A drug for Parkinson's in development at GlaxoSmithKline and Impax Pharmaceuticals has outperformed a mainstay therapy for the disease in a second Phase III trial.

Top-line results from the ASCEND-PD Phase III trial of IPX066 versus carbidopa-levodopa plus entacapone (CLE) in patients with advanced Parkinson's showed that GSK and Impax' drug provided greater control of the debilitating motor symptoms of the disease.

IPX066 is an extended-release formulation of carbidopa-levodopa which is designed to maintain blood levels of the drugs more consistently over time than currently-available formulations.

The primary endpoint of the trial was the percentage of 'off time' during waking hours as measured by patient diaries.
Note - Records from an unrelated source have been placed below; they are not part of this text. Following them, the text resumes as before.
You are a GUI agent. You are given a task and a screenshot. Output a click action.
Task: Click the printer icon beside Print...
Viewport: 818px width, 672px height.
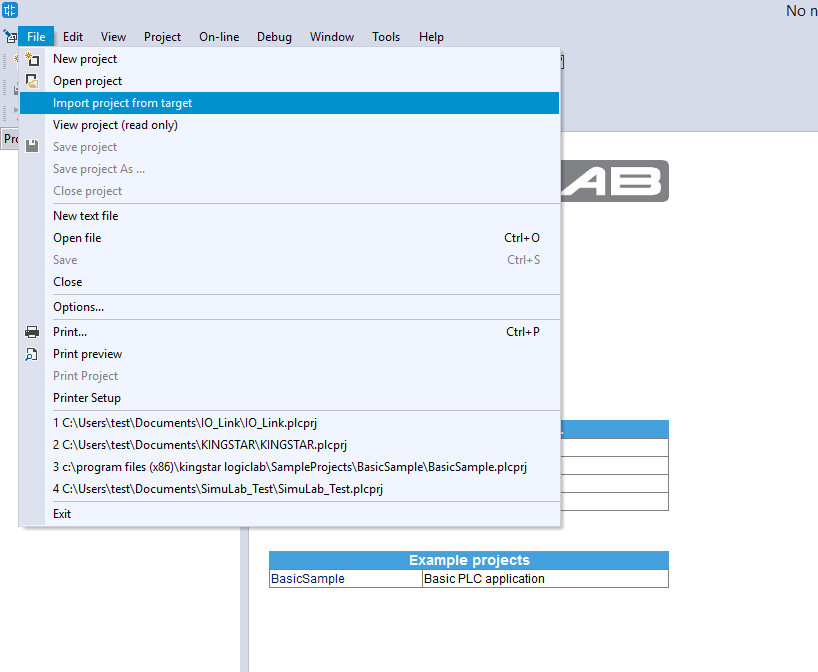[x=32, y=332]
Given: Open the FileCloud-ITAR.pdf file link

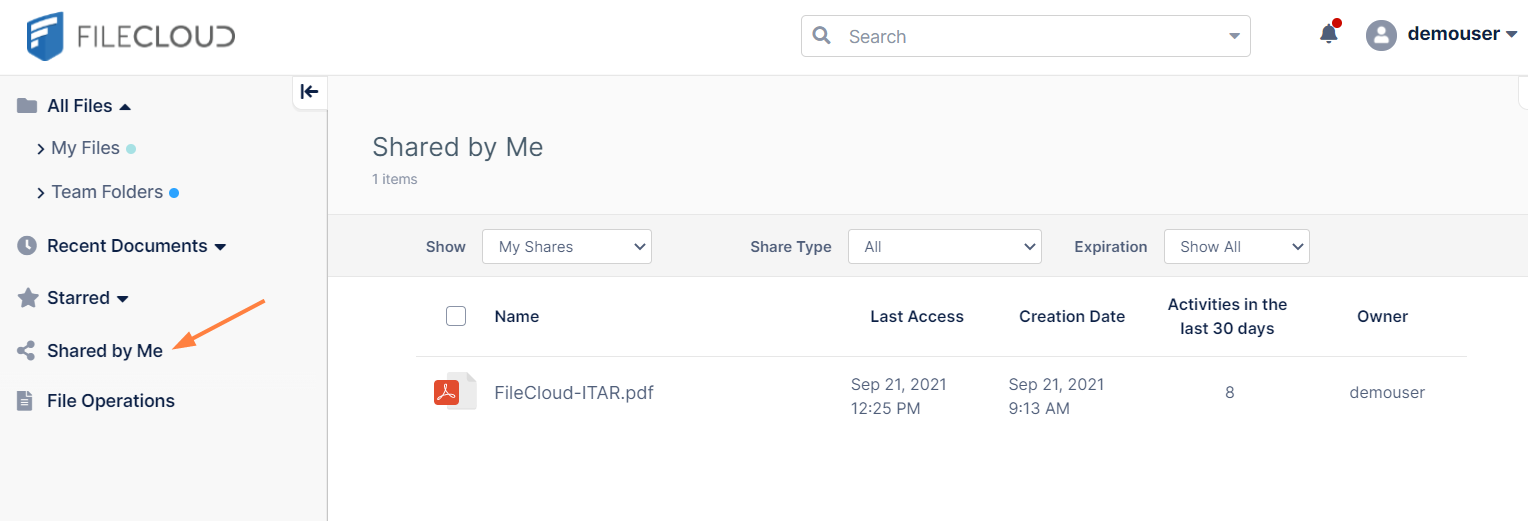Looking at the screenshot, I should (x=574, y=392).
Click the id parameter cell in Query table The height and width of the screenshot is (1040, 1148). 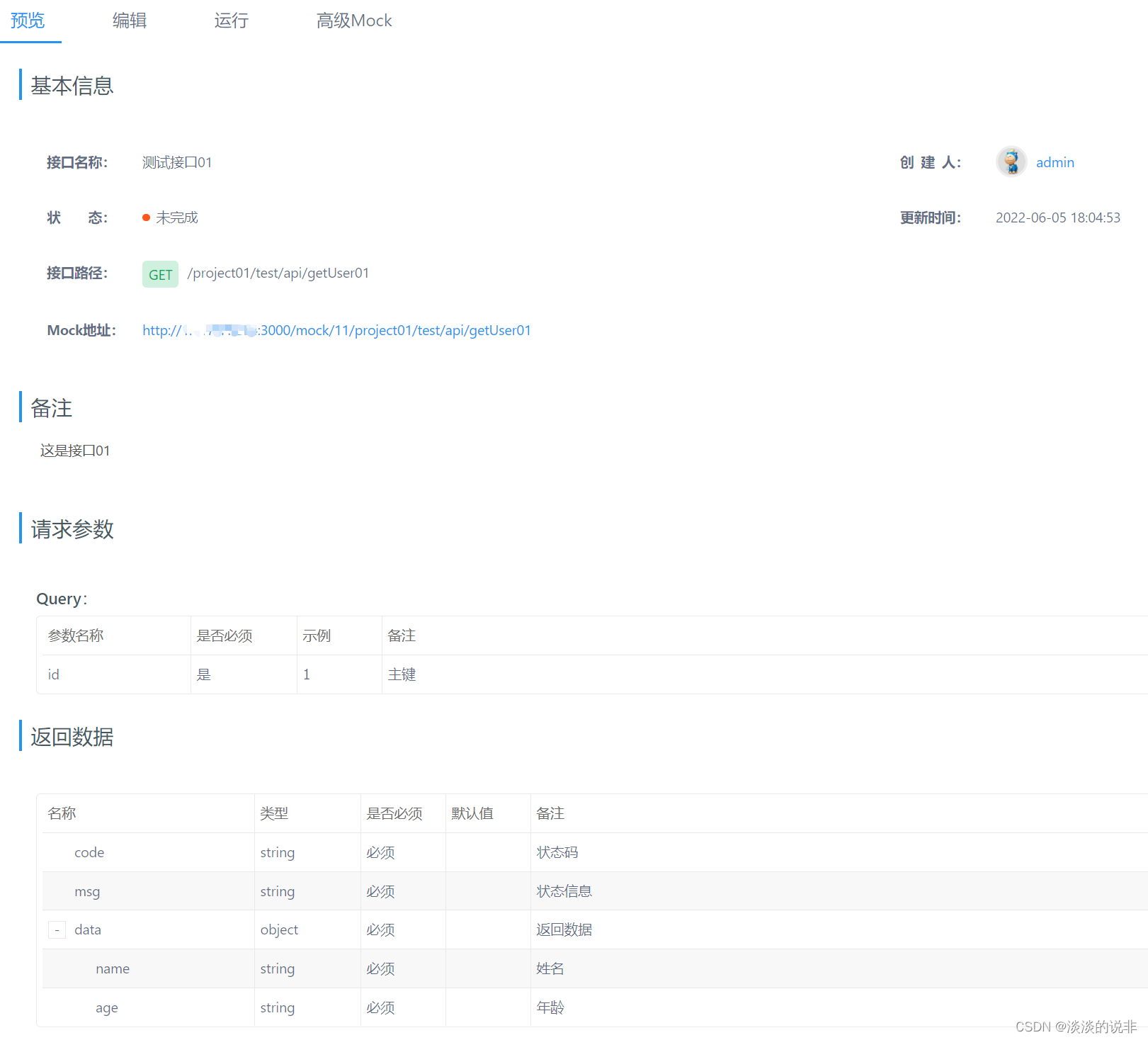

Off time refers to the periods when a patient's medication has worn off and the motor symptoms of Parkinson's re-establish themselves.
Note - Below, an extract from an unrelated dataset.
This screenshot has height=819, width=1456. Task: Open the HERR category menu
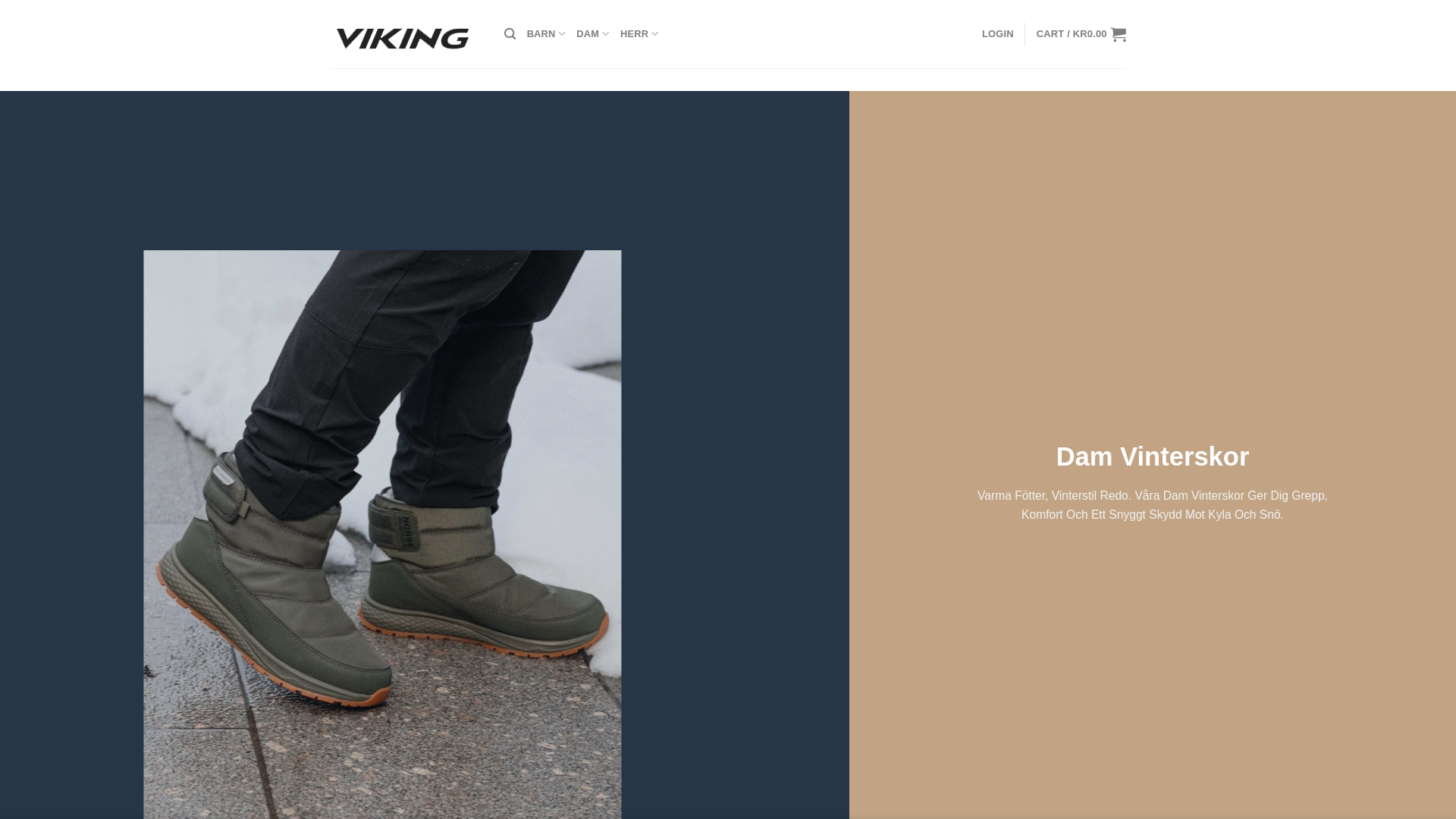(x=639, y=34)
ASCEND-PD showed that patients on IPX066 cut their percentage off-time by around a third (33.5%) compared to baseline levels, while those on CLE showed a 10% decrease.

That equated to an 84-minute improvement in off time over CLE therapy. Moreover, the increase in on time - with symptoms managed effectively - was achieved without any increase in side effects such as dyskinesias.

The results are in line with an earlier Phase III study - ADVANCE-PD - which was reported in February, and GSK and Impax say they can now press ahead with filing for approval of IPX066 in the USA later this year and in the EU in early 2012. A third Phase III trial called APEX-PD in early Parkinson's patients was reported in April.

GSK partnered with Impax on IPX066 in December 2010 in a deal involving $11.5 million in upfront payments and $175 million in development and commercialisation milestones. Under the terms of the deal GSK has rights to market the drug worldwide, except in the USA and Taiwan.